Yesterday afternoon, Penny Mordaunt was given an impossible job – defending the indefensible. She was asked to deputise for the Prime Minister in the Commons for Labour’s urgent question on the sacking of the Chancellor.
Mordaunt did much better than Truss ever could have done. She had a reasonable balance of “**** you”, humility, and even a bit of sincerity in the face of quite an onslaught from opposition MPs. It is hard to imagine anyone having a go at the opposition when they were part of a government that had made a crap economic situation much worse.
Labour missed a trick by going for the Truss hiding under a desk line.
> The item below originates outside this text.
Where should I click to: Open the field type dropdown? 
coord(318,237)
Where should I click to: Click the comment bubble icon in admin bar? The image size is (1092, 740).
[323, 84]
They could have made the point that the PM was deliberately being kept away for fear of what she might way next.
Then we had Jeremy Hunt repeating his earlier market-settling bad news that we were all going to get 18 months less help with our energy bills than we had been hoping, while we paid more taxes and had less good public services.
By the evening, it was deemed safe for Truss, who hadn’t been seen since her ill-fated press conference on Friday, to give an interview to the BBC’s Chris Mason. With her uniquely stilted manner, she managed to deliver an apology with such insincerity that you wonder why she bothered and stated with even less conviction that she intended to lead the Conservatives into the next General Election. Just like she said that the 45p tax rate was definitely going and that all the other measures in her budget were staying. Let’s not hold our breath.
Sarah Olney, our Treasury Spokesperson said that Truss’s apology didn’t cut it:
This Government hasn’t just caused a slow-motion car crash it’s completely destroyed the motorway.
Wheeling ministers out to apologise at the scene of the economic crime will bring cold comfort to millions of families and pensioners who are suffering as a direct result of the Conservative’s actions.
If the Conservatives really had any sense of sorrow they would immediately call a General Election and let the people of this country send them a message they can’t ignore.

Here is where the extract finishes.